## AUSZUG ZUM LESEN
● ● ●

Gefühle hinter dem Blick

In ihrem neuen Kinderbuch versammelt die holländische Illustratorin Ingrid Godon nostalgische Porträts von Menschen jeden Alters. Der Autor Toon Tellegen hat dazu kurze Texte geschrieben - so entstand ein faszinierendes Werk über die Ängste, Hoffnungen und Wünsche der Menschen.
"Bitte lächeln" heißt es normalerweise, kurz bevor der Auslöser gedrückt wird: Das Stichwort für alle Menschen vor dem Fotoapparat, den Bauch einzuziehen und möglichst hübsch in die Kamera zu blicken. Die Gesichter der holländischen Kinderbuchillustratorin Ingrid Godon haben mit solchen Porträtaufnahmen kaum etwas zu tun.

Ihre Kinder, Jugendlichen und Erwachsenen blicken den Betrachter mit ernsten, ausdrucksstarken Mienen an. Die farbigen Kreidezeichnungen wirken wie Familienfotos aus der Anfangszeit der Fotografie, als die langen Belichtungszeiten nur stocksteife, eingefrorene Posen zuließen. Als man noch nicht "bitte lächeln" sagte und Fotografieren eine feierliche Angelegenheit war.

Ingrid Godon hat sich für ihre Zeichnungen von solchen alten, vergilbten Familienfotos inspirieren lassen; außerdem von der Porträtmalerei der italienischen Renaissance und dem Malstil der sogenannten "Flämischen Primitiven". Dabei haben alle ihre Zeichnungen etwas Irritierendes, denn die Porträtierten blicken den Betrachter unumwunden an: mit einem seltsam starren Blick, in dem man die tiefsten Ängste, Hoffnungen und Wünsche dieser Menschen zu entdecken glaubt.

● ● ●

## BEREITGESTELLTES MATERIAL
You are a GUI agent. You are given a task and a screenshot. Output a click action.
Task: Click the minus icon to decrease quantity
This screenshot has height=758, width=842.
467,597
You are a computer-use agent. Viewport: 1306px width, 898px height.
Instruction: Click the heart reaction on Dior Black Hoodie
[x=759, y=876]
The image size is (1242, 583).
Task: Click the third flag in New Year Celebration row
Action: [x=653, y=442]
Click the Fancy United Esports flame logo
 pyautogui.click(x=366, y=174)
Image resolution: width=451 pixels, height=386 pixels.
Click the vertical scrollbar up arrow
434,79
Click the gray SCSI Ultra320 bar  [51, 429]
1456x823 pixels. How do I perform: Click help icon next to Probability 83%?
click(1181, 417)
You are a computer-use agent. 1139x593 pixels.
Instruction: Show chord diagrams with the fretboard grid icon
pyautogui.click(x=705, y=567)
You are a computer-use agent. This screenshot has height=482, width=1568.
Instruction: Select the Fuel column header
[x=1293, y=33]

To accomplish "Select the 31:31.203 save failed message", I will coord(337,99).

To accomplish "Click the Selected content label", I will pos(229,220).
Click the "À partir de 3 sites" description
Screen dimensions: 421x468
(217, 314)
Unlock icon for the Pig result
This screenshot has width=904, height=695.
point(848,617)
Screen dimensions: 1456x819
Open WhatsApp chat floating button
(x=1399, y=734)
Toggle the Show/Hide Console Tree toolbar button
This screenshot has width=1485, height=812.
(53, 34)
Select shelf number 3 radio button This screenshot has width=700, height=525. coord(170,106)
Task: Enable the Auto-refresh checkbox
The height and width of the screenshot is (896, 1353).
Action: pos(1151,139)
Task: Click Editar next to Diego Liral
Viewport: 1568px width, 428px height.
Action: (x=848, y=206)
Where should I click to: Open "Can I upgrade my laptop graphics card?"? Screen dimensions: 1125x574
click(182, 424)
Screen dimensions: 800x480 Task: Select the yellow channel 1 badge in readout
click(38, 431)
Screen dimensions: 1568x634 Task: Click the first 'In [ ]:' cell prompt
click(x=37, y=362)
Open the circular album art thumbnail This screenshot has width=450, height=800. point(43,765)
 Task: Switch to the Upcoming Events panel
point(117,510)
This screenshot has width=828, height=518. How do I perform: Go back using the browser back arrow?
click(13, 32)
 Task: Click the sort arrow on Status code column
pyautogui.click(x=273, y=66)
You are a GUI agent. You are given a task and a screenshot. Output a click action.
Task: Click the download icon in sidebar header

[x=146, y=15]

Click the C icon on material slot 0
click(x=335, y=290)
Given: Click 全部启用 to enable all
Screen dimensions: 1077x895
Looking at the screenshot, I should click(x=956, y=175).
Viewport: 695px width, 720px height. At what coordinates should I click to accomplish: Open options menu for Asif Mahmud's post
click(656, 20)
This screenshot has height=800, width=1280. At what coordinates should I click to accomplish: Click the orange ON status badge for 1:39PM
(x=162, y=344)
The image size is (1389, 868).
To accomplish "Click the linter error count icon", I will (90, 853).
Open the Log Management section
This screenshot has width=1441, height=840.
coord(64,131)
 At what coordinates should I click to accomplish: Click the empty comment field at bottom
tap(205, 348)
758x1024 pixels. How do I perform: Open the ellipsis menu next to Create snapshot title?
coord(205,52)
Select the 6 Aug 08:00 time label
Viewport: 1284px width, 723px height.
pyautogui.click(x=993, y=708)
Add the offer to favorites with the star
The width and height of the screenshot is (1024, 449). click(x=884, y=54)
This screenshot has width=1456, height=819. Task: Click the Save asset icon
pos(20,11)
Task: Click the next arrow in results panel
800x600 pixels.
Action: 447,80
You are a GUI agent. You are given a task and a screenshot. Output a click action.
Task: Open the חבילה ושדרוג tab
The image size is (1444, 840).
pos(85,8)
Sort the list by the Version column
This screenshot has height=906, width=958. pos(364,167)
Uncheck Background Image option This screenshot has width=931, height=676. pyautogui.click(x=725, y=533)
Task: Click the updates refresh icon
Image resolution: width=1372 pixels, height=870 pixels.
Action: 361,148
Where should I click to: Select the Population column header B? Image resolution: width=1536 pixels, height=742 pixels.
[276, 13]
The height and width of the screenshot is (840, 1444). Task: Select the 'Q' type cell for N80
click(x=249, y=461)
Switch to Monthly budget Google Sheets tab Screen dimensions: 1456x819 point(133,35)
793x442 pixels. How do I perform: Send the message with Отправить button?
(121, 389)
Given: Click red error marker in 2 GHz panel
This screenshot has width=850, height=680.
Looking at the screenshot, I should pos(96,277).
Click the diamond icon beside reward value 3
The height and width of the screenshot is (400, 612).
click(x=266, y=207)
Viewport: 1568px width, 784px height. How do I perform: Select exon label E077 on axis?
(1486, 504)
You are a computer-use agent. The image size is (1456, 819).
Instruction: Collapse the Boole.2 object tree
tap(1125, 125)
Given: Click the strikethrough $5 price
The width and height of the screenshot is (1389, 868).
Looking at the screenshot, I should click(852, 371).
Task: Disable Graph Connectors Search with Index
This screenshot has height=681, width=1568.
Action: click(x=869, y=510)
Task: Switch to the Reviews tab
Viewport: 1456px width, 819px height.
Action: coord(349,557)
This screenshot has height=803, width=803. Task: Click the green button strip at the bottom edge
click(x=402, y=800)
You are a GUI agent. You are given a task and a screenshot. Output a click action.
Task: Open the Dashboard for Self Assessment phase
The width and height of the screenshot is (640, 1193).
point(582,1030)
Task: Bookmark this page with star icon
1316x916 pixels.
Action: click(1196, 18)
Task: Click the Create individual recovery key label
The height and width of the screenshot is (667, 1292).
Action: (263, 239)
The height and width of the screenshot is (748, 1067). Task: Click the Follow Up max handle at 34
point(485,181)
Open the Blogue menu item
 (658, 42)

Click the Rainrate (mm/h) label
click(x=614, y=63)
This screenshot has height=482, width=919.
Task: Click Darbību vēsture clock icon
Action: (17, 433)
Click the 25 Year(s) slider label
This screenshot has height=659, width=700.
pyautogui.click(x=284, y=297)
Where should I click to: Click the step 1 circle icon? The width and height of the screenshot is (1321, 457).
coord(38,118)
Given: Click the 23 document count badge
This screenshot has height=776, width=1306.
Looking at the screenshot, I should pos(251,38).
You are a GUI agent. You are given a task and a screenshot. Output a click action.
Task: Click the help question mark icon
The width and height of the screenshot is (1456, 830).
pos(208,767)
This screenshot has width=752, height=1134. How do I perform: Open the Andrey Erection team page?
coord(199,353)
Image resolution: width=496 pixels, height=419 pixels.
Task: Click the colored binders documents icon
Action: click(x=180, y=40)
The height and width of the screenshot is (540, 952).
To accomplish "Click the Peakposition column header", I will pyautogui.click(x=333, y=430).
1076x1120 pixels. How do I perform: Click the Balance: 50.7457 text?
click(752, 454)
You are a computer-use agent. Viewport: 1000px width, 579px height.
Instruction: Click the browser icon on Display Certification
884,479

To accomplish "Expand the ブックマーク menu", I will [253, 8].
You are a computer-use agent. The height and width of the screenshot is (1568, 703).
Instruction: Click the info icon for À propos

● ● ●

## ANFORDERUNGEN
Gib aus dem Text über Ingrid Godons Kinderbuch einen Abschnitt wortgetreu aus: Setze bei den Worten mit „In ihrem neuen“ ein und höre nach „Wünsche der Menschen.“ auf.

## ALS ANTWORT
In ihrem neuen Kinderbuch versammelt die holländische Illustratorin Ingrid Godon nostalgische Porträts von Menschen jeden Alters. Der Autor Toon Tellegen hat dazu kurze Texte geschrieben - so entstand ein faszinierendes Werk über die Ängste, Hoffnungen und Wünsche der Menschen.